2024 poster: Paul Rousteau brings Roland-Garros to the Seine

Presenting the 45th official poster for the Parisian Grand Slam, created by artist Paul Rousteau!

Gilles Moretton, Stephane Morel, Amelie Mauresmo, Roland-Garros 2024, Conference de Presse©Guillaume Amat / FFT
 - Romain Vinot

Every year since 1980, the FFT has commissioned a modern artist to create the official poster for the Roland-Garros tournament. For the 2024 edition, the selection committee decided upon one of Paul Rousteau’s creations. This poetic piece is highly innovative, as the photographer used artificial intelligence in his creative process.

“I wanted to show tennis invading Paris”

Roland-Garros is Paris, and Paris is Roland-Garros. This is the central theme that Paul Rousteau adopted when designing the 45th official poster for the Porte d’Auteuil-based tournament. “I wanted to represent Paris, but also the characteristic colour of a clay court. For example, I thought about putting the court on a wall, on a street, on a building covered with red clay, with lines, or even a bird’s eye view… A city, seen from above, is usually grey, but here I imagined it to be the ochre colour of Roland-Garros.
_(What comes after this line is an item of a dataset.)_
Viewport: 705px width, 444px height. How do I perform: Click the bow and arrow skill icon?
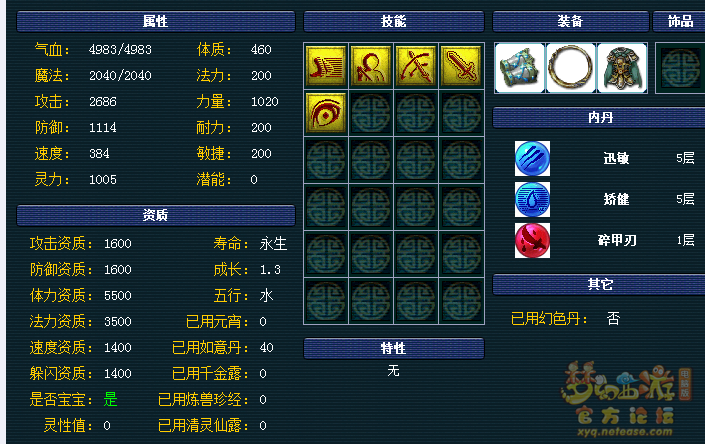pos(416,66)
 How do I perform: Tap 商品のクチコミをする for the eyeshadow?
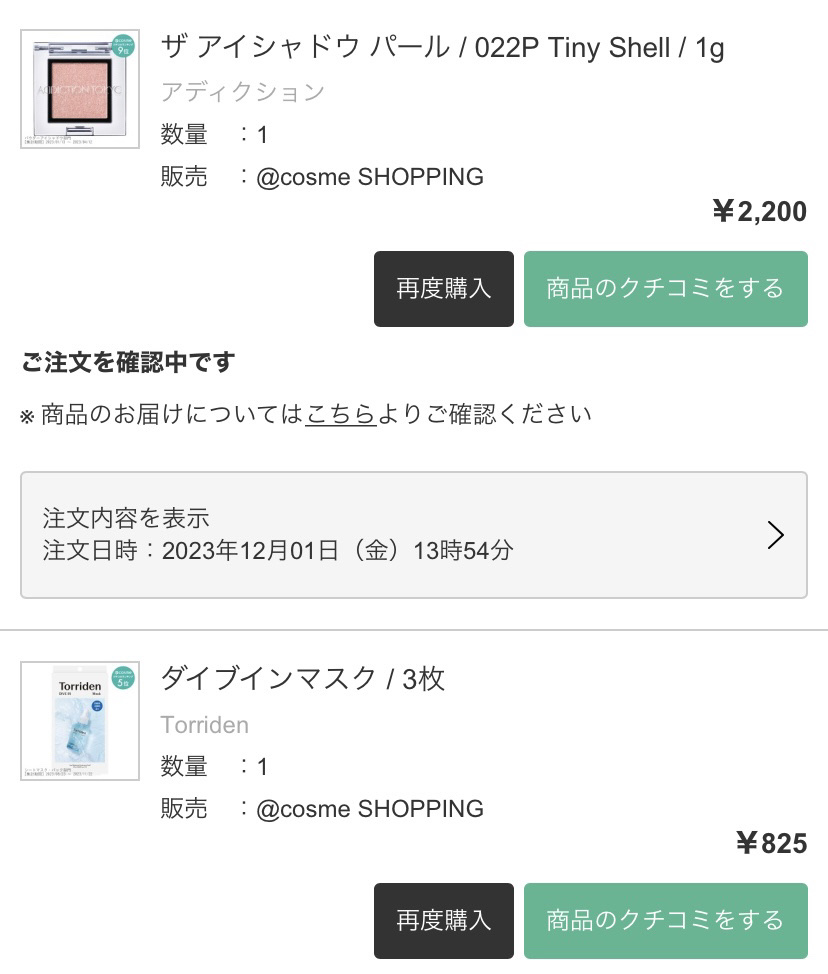[665, 289]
Then, I fell upon the idea of depicting the River Seine,” the artist explained.

This idea led the 38-year-old artist to use artificial intelligence as part of his creative process. “I didn’t have time to take any photos during the tournament. I had loads of ideas in my head, but they were often impossible to realise in photographs, so I decided to use artificial intelligence. For me, it was an excuse to make these impossible ideas a reality, because I really wanted to show tennis invading Paris.”

This was a first for the tournament as well as for the artist, whose career has been inspired by impressionism and pointillism. After spending a long time familiarising himself with this new tool, he repainted the image supplied by AI, dot by dot, using a colour palette.

Affiche officielle / Roland-Garros 2024©Paul Rousteau / FFT 2024

A nod to the 2024 Olympic Games

This magnificent piece perfectly blends the photographer’s colourful world with the emblems of tennis and the Parisian Grand Slam: the court, the ball and the supremacy of the red clay. Enhanced by the sunrise or sunset, the tennis court appears, as though transparent, on the water of the Seine. This emblematic symbol of the French capital was not chosen at random by Paul Rousteau, who is the first artist to have put Paris in the spotlight on a Roland-Garros poster. “I also wanted to give a nod to the Olympic Games and the Paris 2024 opening ceremony, which will take place on the Seine,” he confirmed.

A successful nod and a final result that, he hopes, will touch the hearts of all tennis fans. “It was a shock to see these colours and a pleasure to see a sunrise or sunset emerge. It’s something that makes me feel very alive and happy. I try to surprise people, and that gives them good vibes,” he added.

More about the artist

Born in 1985, Paul Rousteau spent his school years at an alternative school in Auvergne. Thanks to this experience, he developed a permanent habit of observing and trying to understand the world around him. He went on to study at the Saint-Luc art school, in Belgium, then at the famous Vevey photography school in Switzerland. Paul Rousteau explores the limits of photography and our perceptions. His art, which is made up of optical illusions, navigates between digital art and pictorial matter. On the borderline of abstract and sacred art, his colourful and joyous images reveal the artist’s mission to “sublimate the visible and show the invisible”. From portraits to landscapes, his dreamlike and contemplative visuals have been used by major brands, popular magazines and museums. His latest exhibition, "Paul, la plage et les peintres", can be seen until March 2024 at the Villa Noailles in Hyères.